**TASK REQUIREMENTS:** Copy out every one of the entries below word for word, from the first line to the last.
***** DATA PROVIDED *****
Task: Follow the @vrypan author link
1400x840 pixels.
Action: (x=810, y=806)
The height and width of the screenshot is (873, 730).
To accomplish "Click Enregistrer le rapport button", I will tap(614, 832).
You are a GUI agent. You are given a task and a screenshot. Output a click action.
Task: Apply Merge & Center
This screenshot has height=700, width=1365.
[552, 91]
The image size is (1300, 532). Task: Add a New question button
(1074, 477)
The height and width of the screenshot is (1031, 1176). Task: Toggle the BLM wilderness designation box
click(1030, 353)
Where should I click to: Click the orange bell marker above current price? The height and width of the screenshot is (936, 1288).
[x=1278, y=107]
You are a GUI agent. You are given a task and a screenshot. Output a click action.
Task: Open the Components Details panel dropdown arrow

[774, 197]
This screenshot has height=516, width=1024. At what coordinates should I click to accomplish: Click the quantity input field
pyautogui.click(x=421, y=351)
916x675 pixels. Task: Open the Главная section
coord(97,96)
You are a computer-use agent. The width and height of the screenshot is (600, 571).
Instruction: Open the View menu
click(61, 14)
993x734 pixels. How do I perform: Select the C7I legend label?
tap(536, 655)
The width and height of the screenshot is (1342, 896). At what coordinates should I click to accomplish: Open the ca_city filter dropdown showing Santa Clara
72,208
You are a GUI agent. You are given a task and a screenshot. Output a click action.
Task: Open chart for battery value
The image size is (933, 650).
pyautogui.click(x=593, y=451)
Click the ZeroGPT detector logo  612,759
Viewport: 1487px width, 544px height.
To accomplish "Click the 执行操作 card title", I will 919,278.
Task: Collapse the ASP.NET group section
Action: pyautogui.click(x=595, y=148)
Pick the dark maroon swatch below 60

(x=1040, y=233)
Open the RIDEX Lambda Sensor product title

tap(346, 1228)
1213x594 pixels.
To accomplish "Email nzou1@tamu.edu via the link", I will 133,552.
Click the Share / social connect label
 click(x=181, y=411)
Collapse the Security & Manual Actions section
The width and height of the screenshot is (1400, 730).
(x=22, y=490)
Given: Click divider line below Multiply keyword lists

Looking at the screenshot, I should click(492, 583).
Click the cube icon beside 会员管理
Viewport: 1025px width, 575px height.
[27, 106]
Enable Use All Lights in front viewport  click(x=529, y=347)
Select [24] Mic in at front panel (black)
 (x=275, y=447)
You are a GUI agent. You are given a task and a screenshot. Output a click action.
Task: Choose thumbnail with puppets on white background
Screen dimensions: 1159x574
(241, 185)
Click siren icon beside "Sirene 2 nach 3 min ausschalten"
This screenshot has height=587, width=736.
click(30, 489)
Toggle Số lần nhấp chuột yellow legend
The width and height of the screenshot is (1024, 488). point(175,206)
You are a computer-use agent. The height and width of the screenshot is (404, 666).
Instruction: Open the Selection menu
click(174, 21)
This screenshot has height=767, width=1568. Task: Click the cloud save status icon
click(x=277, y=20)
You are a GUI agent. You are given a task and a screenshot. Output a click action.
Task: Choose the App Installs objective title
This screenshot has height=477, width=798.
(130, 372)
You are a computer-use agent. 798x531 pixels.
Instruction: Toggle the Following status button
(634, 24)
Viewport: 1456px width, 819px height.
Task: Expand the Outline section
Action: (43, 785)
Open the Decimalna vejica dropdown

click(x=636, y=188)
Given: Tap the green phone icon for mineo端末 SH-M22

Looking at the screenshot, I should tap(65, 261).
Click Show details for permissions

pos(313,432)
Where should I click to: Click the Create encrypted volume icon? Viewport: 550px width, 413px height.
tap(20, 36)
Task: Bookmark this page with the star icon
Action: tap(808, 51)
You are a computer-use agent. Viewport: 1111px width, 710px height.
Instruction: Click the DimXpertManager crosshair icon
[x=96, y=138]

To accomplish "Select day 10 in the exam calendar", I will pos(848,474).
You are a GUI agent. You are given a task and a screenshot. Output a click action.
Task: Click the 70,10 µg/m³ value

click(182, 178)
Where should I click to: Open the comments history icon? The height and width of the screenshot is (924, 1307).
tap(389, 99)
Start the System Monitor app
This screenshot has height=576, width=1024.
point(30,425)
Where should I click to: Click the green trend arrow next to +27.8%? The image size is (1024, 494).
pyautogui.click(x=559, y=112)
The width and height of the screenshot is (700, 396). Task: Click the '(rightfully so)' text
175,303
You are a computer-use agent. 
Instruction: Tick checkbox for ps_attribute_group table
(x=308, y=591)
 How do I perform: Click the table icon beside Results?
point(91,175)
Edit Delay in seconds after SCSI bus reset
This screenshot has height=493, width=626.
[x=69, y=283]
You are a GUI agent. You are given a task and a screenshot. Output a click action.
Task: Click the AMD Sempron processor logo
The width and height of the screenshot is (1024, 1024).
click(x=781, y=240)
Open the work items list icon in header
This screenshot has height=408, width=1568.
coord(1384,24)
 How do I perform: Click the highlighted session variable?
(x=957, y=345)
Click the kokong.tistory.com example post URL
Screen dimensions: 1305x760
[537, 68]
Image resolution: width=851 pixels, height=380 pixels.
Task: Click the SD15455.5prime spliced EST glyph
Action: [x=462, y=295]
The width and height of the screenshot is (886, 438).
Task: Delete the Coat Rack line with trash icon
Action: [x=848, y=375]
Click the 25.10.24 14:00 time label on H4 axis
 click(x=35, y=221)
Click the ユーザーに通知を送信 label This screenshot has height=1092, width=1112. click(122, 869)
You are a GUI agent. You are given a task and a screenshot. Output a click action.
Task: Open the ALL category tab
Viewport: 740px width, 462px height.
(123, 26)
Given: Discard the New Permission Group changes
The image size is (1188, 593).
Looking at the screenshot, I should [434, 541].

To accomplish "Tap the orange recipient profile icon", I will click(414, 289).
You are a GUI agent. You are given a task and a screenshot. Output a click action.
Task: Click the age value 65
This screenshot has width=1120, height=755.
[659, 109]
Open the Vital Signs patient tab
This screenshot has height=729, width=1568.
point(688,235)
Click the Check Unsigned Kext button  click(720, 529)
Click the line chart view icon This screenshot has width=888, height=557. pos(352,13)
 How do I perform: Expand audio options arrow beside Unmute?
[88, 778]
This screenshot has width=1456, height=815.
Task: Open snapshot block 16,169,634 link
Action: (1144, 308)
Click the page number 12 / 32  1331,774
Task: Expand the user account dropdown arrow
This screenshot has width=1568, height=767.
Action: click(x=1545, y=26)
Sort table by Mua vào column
*****
**REPLY TO THE TASK:**
Task: Follow the @vrypan author link
1400x840 pixels.
Action: (x=810, y=806)
The height and width of the screenshot is (873, 730).
To accomplish "Click Enregistrer le rapport button", I will tap(614, 832).
You are a GUI agent. You are given a task and a screenshot. Output a click action.
Task: Apply Merge & Center
This screenshot has height=700, width=1365.
[552, 91]
The image size is (1300, 532). Task: Add a New question button
(1074, 477)
The height and width of the screenshot is (1031, 1176). Task: Toggle the BLM wilderness designation box
click(1030, 353)
Where should I click to: Click the orange bell marker above current price? The height and width of the screenshot is (936, 1288).
[x=1278, y=107]
You are a GUI agent. You are given a task and a screenshot. Output a click action.
Task: Open the Components Details panel dropdown arrow

[774, 197]
This screenshot has height=516, width=1024. At what coordinates should I click to accomplish: Click the quantity input field
pyautogui.click(x=421, y=351)
916x675 pixels. Task: Open the Главная section
coord(97,96)
You are a computer-use agent. The width and height of the screenshot is (600, 571).
Instruction: Open the View menu
click(61, 14)
993x734 pixels. How do I perform: Select the C7I legend label?
tap(536, 655)
The width and height of the screenshot is (1342, 896). At what coordinates should I click to accomplish: Open the ca_city filter dropdown showing Santa Clara
72,208
You are a GUI agent. You are given a task and a screenshot. Output a click action.
Task: Open chart for battery value
The image size is (933, 650).
pyautogui.click(x=593, y=451)
Click the ZeroGPT detector logo  612,759
Viewport: 1487px width, 544px height.
To accomplish "Click the 执行操作 card title", I will 919,278.
Task: Collapse the ASP.NET group section
Action: pyautogui.click(x=595, y=148)
Pick the dark maroon swatch below 60

(x=1040, y=233)
Open the RIDEX Lambda Sensor product title

tap(346, 1228)
1213x594 pixels.
To accomplish "Email nzou1@tamu.edu via the link", I will 133,552.
Click the Share / social connect label
 click(x=181, y=411)
Collapse the Security & Manual Actions section
The width and height of the screenshot is (1400, 730).
(x=22, y=490)
Given: Click divider line below Multiply keyword lists

Looking at the screenshot, I should click(492, 583).
Click the cube icon beside 会员管理
Viewport: 1025px width, 575px height.
[27, 106]
Enable Use All Lights in front viewport  click(x=529, y=347)
Select [24] Mic in at front panel (black)
 (x=275, y=447)
You are a GUI agent. You are given a task and a screenshot. Output a click action.
Task: Choose thumbnail with puppets on white background
Screen dimensions: 1159x574
(241, 185)
Click siren icon beside "Sirene 2 nach 3 min ausschalten"
This screenshot has height=587, width=736.
click(30, 489)
Toggle Số lần nhấp chuột yellow legend
The width and height of the screenshot is (1024, 488). point(175,206)
You are a computer-use agent. The height and width of the screenshot is (404, 666).
Instruction: Open the Selection menu
click(174, 21)
This screenshot has height=767, width=1568. Task: Click the cloud save status icon
click(x=277, y=20)
You are a GUI agent. You are given a task and a screenshot. Output a click action.
Task: Choose the App Installs objective title
This screenshot has height=477, width=798.
(130, 372)
You are a computer-use agent. 798x531 pixels.
Instruction: Toggle the Following status button
(634, 24)
Viewport: 1456px width, 819px height.
Task: Expand the Outline section
Action: (43, 785)
Open the Decimalna vejica dropdown

click(x=636, y=188)
Given: Tap the green phone icon for mineo端末 SH-M22

Looking at the screenshot, I should tap(65, 261).
Click Show details for permissions

pos(313,432)
Where should I click to: Click the Create encrypted volume icon? Viewport: 550px width, 413px height.
tap(20, 36)
Task: Bookmark this page with the star icon
Action: tap(808, 51)
You are a computer-use agent. Viewport: 1111px width, 710px height.
Instruction: Click the DimXpertManager crosshair icon
[x=96, y=138]

To accomplish "Select day 10 in the exam calendar", I will pos(848,474).
You are a GUI agent. You are given a task and a screenshot. Output a click action.
Task: Click the 70,10 µg/m³ value

click(182, 178)
Where should I click to: Open the comments history icon? The height and width of the screenshot is (924, 1307).
tap(389, 99)
Start the System Monitor app
This screenshot has height=576, width=1024.
point(30,425)
Where should I click to: Click the green trend arrow next to +27.8%? The image size is (1024, 494).
pyautogui.click(x=559, y=112)
The width and height of the screenshot is (700, 396). Task: Click the '(rightfully so)' text
175,303
You are a computer-use agent. 
Instruction: Tick checkbox for ps_attribute_group table
(x=308, y=591)
 How do I perform: Click the table icon beside Results?
point(91,175)
Edit Delay in seconds after SCSI bus reset
This screenshot has height=493, width=626.
[x=69, y=283]
You are a GUI agent. You are given a task and a screenshot. Output a click action.
Task: Click the AMD Sempron processor logo
The width and height of the screenshot is (1024, 1024).
click(x=781, y=240)
Open the work items list icon in header
This screenshot has height=408, width=1568.
coord(1384,24)
 How do I perform: Click the highlighted session variable?
(x=957, y=345)
Click the kokong.tistory.com example post URL
Screen dimensions: 1305x760
[537, 68]
Image resolution: width=851 pixels, height=380 pixels.
Task: Click the SD15455.5prime spliced EST glyph
Action: [x=462, y=295]
The width and height of the screenshot is (886, 438).
Task: Delete the Coat Rack line with trash icon
Action: [x=848, y=375]
Click the 25.10.24 14:00 time label on H4 axis
 click(x=35, y=221)
Click the ユーザーに通知を送信 label This screenshot has height=1092, width=1112. click(122, 869)
You are a GUI agent. You are given a task and a screenshot. Output a click action.
Task: Open the ALL category tab
Viewport: 740px width, 462px height.
(123, 26)
Given: Discard the New Permission Group changes
The image size is (1188, 593).
Looking at the screenshot, I should [434, 541].

To accomplish "Tap the orange recipient profile icon", I will click(414, 289).
You are a GUI agent. You are given a task and a screenshot. Output a click action.
Task: Click the age value 65
This screenshot has width=1120, height=755.
[659, 109]
Open the Vital Signs patient tab
This screenshot has height=729, width=1568.
point(688,235)
Click the Check Unsigned Kext button  click(720, 529)
Click the line chart view icon This screenshot has width=888, height=557. pos(352,13)
 How do I perform: Expand audio options arrow beside Unmute?
[88, 778]
This screenshot has width=1456, height=815.
Task: Open snapshot block 16,169,634 link
Action: (1144, 308)
Click the page number 12 / 32  1331,774
Task: Expand the user account dropdown arrow
This screenshot has width=1568, height=767.
Action: click(x=1545, y=26)
Sort table by Mua vào column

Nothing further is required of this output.